[sword-devel] [osis-editors] Re: The death of OSIS?

Kahunapule Michael P. Johnson Kahunapule at mpj.cx
Thu Aug 12 18:47:14 MST 2004

Thank you, Steven DeRose, for answering my query and clearing up some things for me. I now understand that you are so convinced that you are right and I am wrong, that it is unlikely that you will make the very minor changes to the OSIS specification that I ask quickly, if ever... but then you do seem to offer a little hope in your comments to my constructive suggestions. I'm kind of sad about your response, over all, because I had hoped that OSIS would become a unifying Bible translation encoding standard with much wider use. I had also hoped that I could benefit from using this standard directly in a few applications. It is now clear that I cannot, and that I can't be certain that you will make it acceptable for wider use.

I'm very passionate about preserving every jot and tittle of a Bible translation text, including quotation punctuation. If you are willing to accommodate my desires in OSIS, then I would like to support OSIS, in spite of its many other shortcomings (most of which are very minor), because it is nice to have one widely supported XML Bible encoding standard. If not, that is your choice.

Your strong opinion and explanations that you think quotation punctuation is not part of the actual Bible text notwithstanding, I have no use for a standard that does not allow me to treat quotation punctuation as part of the actual Bible translation text. I don't think that any of the organizations that I work with do, either, except in some less common cases. As far as I can tell, you lose nothing in the way of any desirable capability by allowing OSIS to be used this way. However, if you are right and I am wrong, then you should see your support gain momentum as you alienate at least one of your former supporters. Your standard won't rise or fall on my support alone, anyway, regardless of all of the things I am doing in this area. Please don't blame me if OSIS doesn't catch on like you want it to.
------------------------------------
Work to do ▸
1. Copy from the mailing-list post about OSIS the passage from "Your strong opinion" up to and including "want it to.", word for word.
2. In the mailing-list post about OSIS, what does the writer say they are very passionate about preserving?
3. Resume the mailing-list post about OSIS, writing onward from its last sentence.

Source data ▸
------------------------------------
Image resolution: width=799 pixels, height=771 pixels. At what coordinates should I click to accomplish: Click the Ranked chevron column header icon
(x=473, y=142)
------------------------------------
Task responses ▸
1.
Your strong opinion and explanations that you think quotation punctuation is not part of the actual Bible text notwithstanding, I have no use for a standard that does not allow me to treat quotation punctuation as part of the actual Bible translation text. I don't think that any of the organizations that I work with do, either, except in some less common cases. As far as I can tell, you lose nothing in the way of any desirable capability by allowing OSIS to be used this way. However, if you are right and I am wrong, then you should see your support gain momentum as you alienate at least one of your former supporters. Your standard won't rise or fall on my support alone, anyway, regardless of all of the things I am doing in this area. Please don't blame me if OSIS doesn't catch on like you want it to.

2. Every jot and tittle of a Bible translation text, including quotation punctuation.

3.
Specific answers to your questions are below:

At 02:45 13-08-04, Steven J. DeRose wrote:
>It may well be that we all made mistakes in the design of quotation 
>handling in OSIS, but I assure you we considered a much wider range 
>of cases than the English NIV or English. Some of us are of US 
>origin, but even so I don't think we have any monolinguals among us.

I believe you. I also understand your position very well, I think. I just disagree that you should disallow handling quotation punctuation as part of the Bible translation text for anyone who wants to use OSIS.

>There is a real tradeoff here -- are quotation marks conventional 
>ways of marking a discourse phenomenon (let's call it "quotation" to 
>keep things simple), or are they part of "the text"? That is not so 
>straightforward as it seems to me you are suggesting. There were no 
>quotation marks in the original texts of the Bible, so all the 
>quotation marks are products of someone's interpretation.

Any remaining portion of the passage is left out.